[erlang-questions] Priority queues and Erlang
Michael Richter
ttmrichter@REDACTED
Wed Jun 17 02:17:35 CEST 2009
http://xkcd.com/386/
2009/6/17 Richard O'Keefe <ok@REDACTED>
> It's time for some numbers.
> I apologise to the list for the delay;
> I had this stuff ready yesterday, but wasn't able to get to
> work because of snow.
>
> Definitions:
>
> 1. An object is mutable if and only if it is possible for its
> state to change without its identity changing (without regard
> for how *fast* such changes might be; SQL tables are mutable).
>
> 2. A programming language supports mutability if and only if it
> provides or allows the programmer to create mutable objects
> (without regard for how *fast* such changes might be; SQL
> supports mutability).
>
> 3. A programming language supports mutability *efficiently* if and
> only if it provides at least some "small" mutable data structures
> whose state can be changed in about the same time as a function call.
>
> 4. Mutability does not guarantee an absence of copying.
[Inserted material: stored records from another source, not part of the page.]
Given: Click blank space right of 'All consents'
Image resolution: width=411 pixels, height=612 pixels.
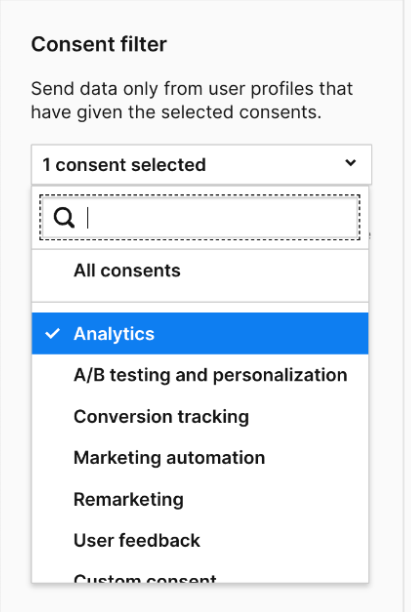Looking at the screenshot, I should click(273, 270).
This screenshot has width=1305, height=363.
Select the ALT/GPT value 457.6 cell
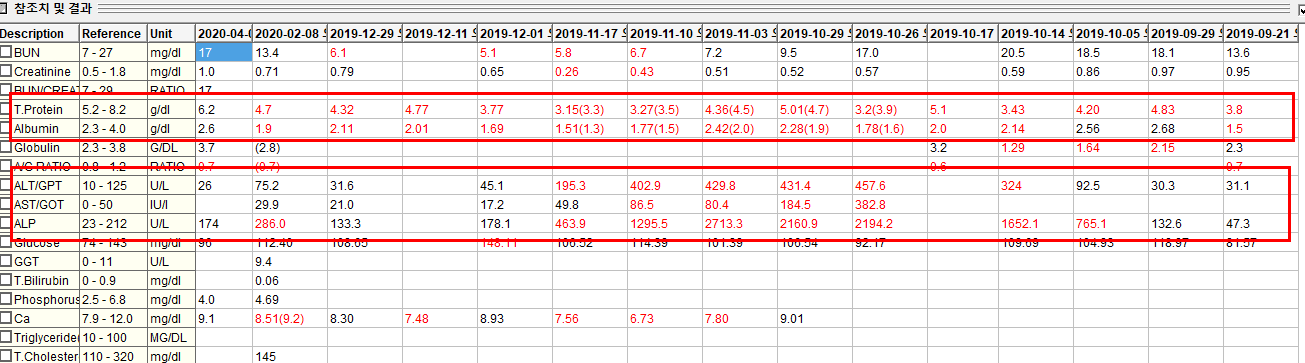890,185
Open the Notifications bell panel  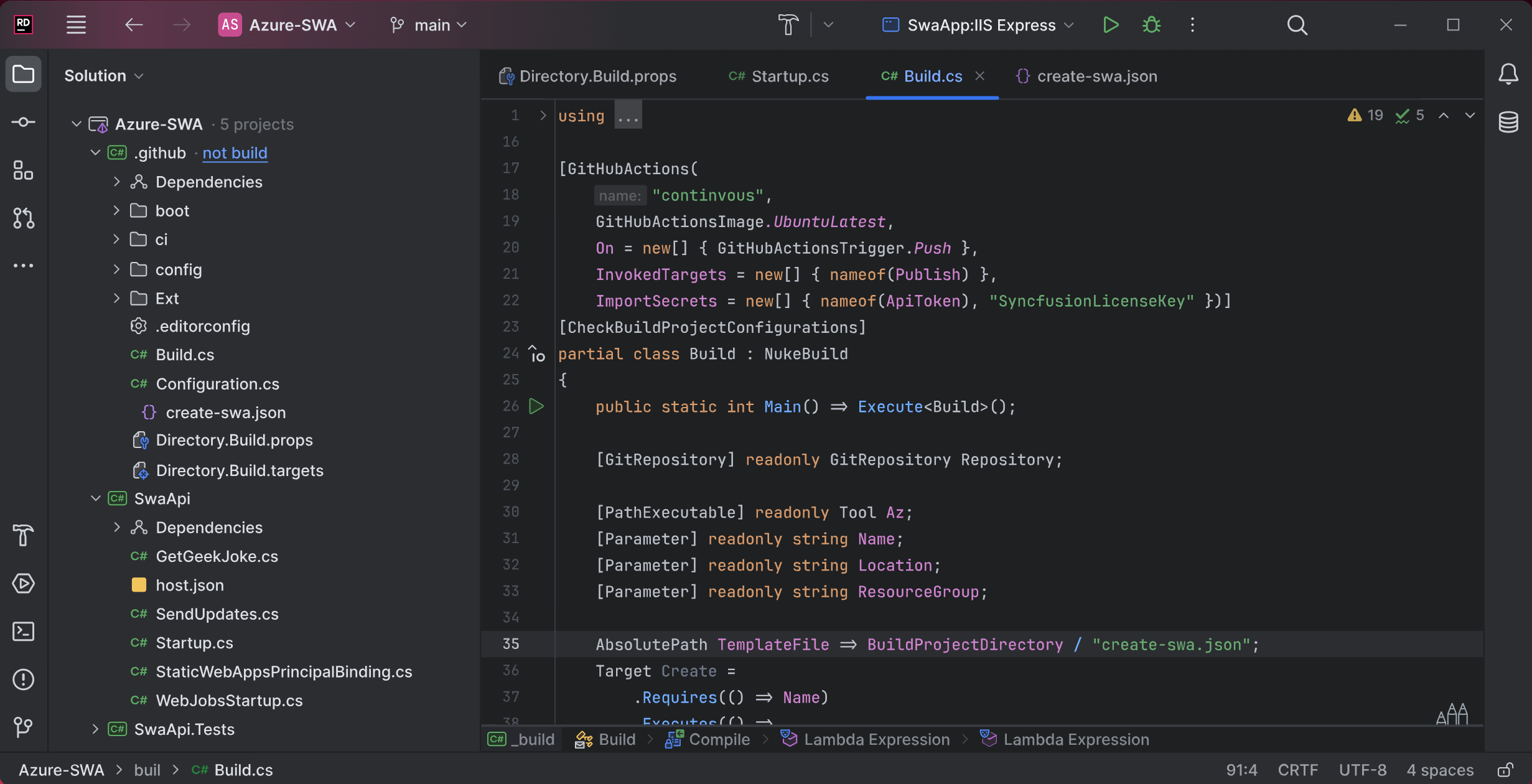[1508, 75]
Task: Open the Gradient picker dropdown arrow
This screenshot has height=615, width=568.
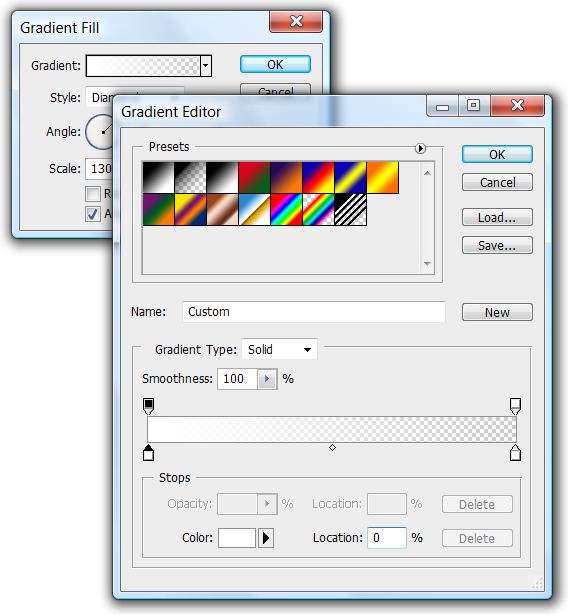Action: point(206,66)
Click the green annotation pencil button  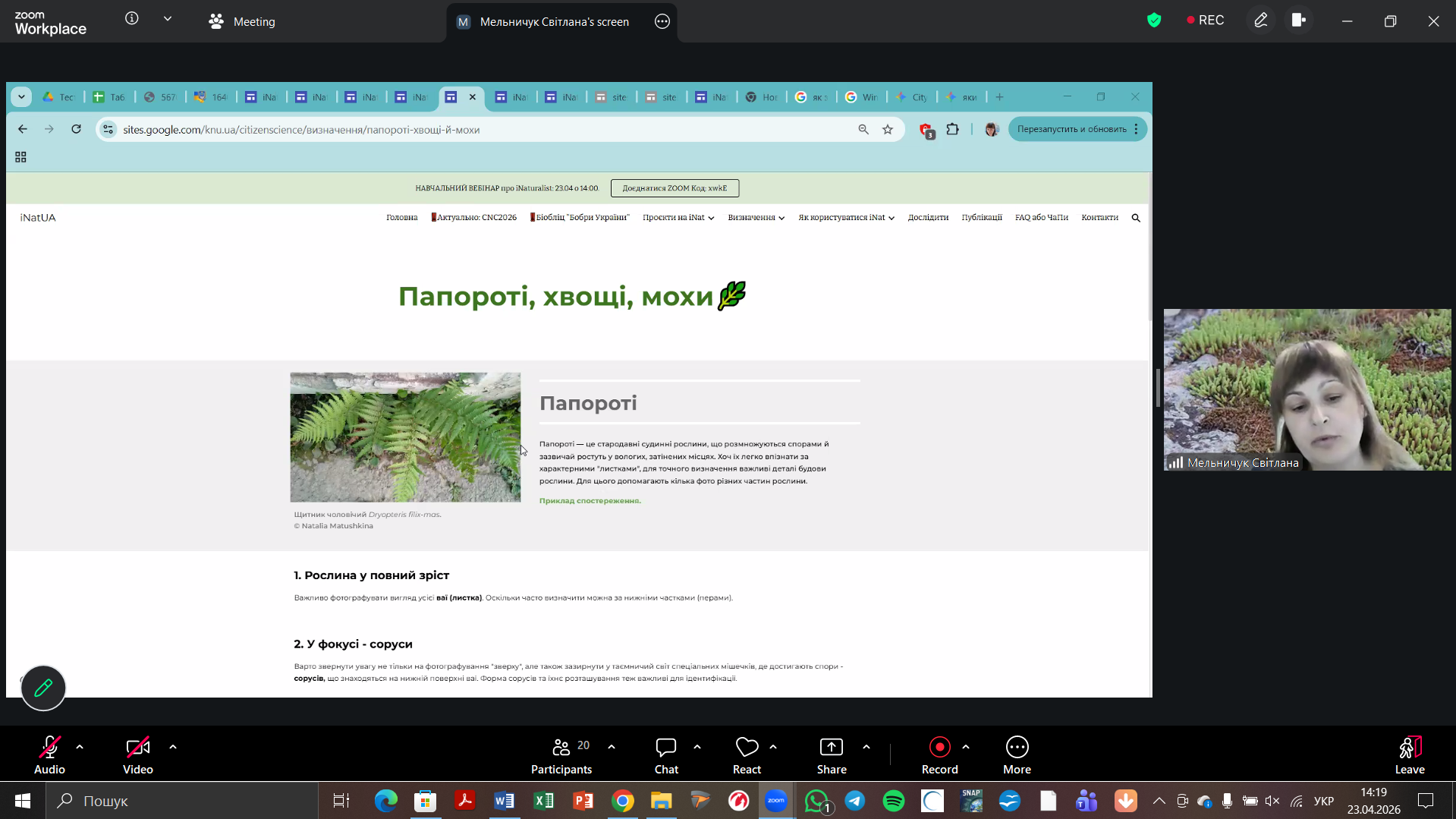pyautogui.click(x=43, y=688)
Assigning one
> Pascal record to another or one C struct to another is defined
> as copying (which is why Simula 67 distinguished between
> := content-copying assignment and :- pointer assignment), but
> is none-the-less change of state without change of identity.
>
> 5. Compile-time garbage collection occurs in a programming language
> implementation when the compiler determines that at least some
> data structures are no longer useful and arranges for their
> memory to become available for reuse without any runtime tests.
>
> 6. For the purposes of this message, "leftist heaps" are defined by
> the Wikipedia entry http://en.wikipedia.org/wiki/Leftist_tree
>
> 7. "Imperative" code referred to below alters the nodes of a tree
> in place using assignment statements. "Functional" code
> referred to below never alters a node once created, but allocates
> new ones. No claim is made that these labels have any merit or
> any wider application other than making that distinction in this
> message.
>
> According to these definitions, Erlang does support mutability
> through the process dictionary, the process registry, the module
> system, ETS, DETS, and connections to external data bases. It
> does not support mutability *efficiently*, except perhaps in the
> case of the process dictionary. Only benchmarks could determine
> whether that should count as efficient. Also according to these
> definitions, Erlang does NOT have compile-time garbage collection.
>
> There are functional languages, notably Clean (with uniqueness types)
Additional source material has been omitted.